Qualifications to be an Interior Designer
Unfortunately, due to the lack of licensing in most states, anyone who wants to call themselves an interior designer can get a resale license and print business cards. Many people seem to pick up an interior design “career” opportunity just because they have good taste and like to decorate their friends houses. While there is a place for friends and family who are good at decorating, I am here to tell you that this is not what a professional interior designer does!
First of all, to qualify to be called an interior designer, if the state you are operating in does not have requirements and testing to obtain a license (which Arizona does not), then a person who is serious about the profession should still approach the career with a goal in mind of knowing as much about the design and building industry as possible, and have a ongoing desire to learn as much as possible, both by exposure to the working world of designing and building, and also in keeping abreast of design skills and techniques by reading and researching.

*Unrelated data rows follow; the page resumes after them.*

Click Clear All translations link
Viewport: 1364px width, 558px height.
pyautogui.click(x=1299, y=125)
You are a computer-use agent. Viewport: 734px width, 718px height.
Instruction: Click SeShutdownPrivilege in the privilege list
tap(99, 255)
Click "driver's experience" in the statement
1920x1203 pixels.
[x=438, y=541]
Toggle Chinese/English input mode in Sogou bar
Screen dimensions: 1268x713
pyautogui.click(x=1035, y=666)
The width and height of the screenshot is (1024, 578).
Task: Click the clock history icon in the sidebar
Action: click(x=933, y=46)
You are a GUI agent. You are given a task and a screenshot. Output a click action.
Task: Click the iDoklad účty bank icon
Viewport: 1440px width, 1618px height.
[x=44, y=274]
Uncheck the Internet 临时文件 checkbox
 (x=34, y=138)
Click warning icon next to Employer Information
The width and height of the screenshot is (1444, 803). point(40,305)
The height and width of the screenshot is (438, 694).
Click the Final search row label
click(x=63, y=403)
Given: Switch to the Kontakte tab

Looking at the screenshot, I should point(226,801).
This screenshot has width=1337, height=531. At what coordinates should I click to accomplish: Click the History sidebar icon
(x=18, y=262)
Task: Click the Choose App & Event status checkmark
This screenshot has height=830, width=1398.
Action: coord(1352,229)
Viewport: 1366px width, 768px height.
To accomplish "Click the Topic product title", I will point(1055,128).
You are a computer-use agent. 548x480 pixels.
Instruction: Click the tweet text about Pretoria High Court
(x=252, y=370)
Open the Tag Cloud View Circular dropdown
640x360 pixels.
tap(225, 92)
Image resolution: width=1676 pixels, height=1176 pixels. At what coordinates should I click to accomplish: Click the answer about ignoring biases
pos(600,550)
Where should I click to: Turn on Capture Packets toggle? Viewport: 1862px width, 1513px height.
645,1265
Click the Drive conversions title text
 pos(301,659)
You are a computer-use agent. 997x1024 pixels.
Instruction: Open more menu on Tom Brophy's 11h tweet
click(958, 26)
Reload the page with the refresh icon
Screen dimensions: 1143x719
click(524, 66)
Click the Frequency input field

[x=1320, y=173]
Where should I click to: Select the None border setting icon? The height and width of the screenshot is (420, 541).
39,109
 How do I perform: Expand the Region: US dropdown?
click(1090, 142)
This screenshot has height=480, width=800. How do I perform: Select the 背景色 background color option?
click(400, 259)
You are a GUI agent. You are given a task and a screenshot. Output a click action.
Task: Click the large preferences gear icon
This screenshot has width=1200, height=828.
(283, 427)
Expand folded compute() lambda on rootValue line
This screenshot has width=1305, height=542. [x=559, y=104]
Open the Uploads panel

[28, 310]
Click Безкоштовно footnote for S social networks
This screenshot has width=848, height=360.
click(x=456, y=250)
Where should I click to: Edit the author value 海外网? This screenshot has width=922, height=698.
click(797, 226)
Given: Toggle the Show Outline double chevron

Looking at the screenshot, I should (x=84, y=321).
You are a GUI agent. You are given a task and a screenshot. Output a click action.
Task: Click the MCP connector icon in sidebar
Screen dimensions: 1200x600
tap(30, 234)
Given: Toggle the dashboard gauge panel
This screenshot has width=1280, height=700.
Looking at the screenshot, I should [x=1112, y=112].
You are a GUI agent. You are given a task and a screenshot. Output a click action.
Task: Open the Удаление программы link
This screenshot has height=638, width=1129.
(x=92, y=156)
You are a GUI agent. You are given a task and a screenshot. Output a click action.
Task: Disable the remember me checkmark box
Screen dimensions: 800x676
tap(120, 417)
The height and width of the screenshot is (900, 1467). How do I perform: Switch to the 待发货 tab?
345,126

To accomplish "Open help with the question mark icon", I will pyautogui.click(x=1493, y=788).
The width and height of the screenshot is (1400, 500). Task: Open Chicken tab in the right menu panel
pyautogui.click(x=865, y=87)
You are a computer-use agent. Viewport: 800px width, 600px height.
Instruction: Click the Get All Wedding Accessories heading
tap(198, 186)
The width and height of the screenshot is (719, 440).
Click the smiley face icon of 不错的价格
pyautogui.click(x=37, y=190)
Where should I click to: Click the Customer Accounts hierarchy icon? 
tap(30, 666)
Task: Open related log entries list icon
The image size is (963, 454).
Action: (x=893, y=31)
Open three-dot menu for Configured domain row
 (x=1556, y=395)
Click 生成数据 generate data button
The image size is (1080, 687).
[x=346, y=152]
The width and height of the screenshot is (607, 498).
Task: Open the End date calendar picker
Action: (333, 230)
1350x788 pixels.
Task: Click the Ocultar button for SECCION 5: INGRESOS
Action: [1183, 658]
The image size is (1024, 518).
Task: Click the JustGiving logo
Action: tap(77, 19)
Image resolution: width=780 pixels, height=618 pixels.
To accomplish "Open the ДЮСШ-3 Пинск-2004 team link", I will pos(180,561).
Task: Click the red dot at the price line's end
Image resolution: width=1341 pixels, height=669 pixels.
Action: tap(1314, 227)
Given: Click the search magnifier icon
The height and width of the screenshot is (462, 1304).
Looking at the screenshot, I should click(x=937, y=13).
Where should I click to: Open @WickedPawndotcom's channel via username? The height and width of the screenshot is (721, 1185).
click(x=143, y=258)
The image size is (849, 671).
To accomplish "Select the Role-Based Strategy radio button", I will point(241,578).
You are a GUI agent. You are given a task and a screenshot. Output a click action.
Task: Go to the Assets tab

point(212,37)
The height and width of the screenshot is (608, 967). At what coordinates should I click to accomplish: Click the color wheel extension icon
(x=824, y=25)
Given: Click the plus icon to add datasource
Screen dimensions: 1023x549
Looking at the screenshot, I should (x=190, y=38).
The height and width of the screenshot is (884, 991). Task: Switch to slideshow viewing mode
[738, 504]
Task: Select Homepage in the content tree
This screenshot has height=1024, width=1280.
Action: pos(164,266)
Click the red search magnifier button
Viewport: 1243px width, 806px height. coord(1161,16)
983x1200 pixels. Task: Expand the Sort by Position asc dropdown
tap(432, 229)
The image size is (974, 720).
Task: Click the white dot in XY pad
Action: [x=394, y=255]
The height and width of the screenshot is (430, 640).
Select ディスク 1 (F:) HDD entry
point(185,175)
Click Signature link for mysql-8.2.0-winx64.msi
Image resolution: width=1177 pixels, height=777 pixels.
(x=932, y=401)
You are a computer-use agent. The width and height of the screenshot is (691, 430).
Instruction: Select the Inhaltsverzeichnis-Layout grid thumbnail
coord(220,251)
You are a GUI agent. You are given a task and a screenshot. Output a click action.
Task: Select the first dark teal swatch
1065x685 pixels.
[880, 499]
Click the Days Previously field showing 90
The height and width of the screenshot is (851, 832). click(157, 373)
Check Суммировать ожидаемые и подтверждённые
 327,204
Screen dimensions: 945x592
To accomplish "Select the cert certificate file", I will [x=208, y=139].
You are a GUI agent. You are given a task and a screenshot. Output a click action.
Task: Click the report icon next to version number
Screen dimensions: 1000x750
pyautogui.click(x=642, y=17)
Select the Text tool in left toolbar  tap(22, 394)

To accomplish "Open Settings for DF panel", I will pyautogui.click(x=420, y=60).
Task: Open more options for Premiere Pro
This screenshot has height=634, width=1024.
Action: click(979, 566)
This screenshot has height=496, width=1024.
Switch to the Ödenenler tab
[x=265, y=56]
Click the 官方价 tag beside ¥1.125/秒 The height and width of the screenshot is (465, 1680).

Furthermore, they should be willing to submit to industry standards and testing, by applying for and taking the NCIDQ exam (National Council for Interior Design Qualification). It is to would-be interior designers what the bar exam is to law students. If you take this 16-hour exam and pass it, your clients can at least rest assured that you have a working knowledge of codes, construction methods, spacial planning, listening to your client’s needs and working efficiently in a reasonable time frame. In my world of residential interior design, you will only know that a designer has passed the NCIDQ exam by seeing the letters “ASID” behind his or her name…. as opposed to “Allied ASID”, which merely indicates that he or she has joined the organization and is paying dues.
Why does my decorator need to be qualified; she’s just helping me pick fabrics and things? Here we are talking semantics. There should be (and is, in some of our minds), a big difference between being an “interior designer” and an “interior decorator”. If all you are looking for is someone to give you tasteful opinions, take you to design showrooms and help you make purchases, and have your drapes made, then you are looking for an interior decorator who does not need to know much at all about construction, building codes, proper use of materials for specific applications, scaling a design or laying out a complicated floor pattern.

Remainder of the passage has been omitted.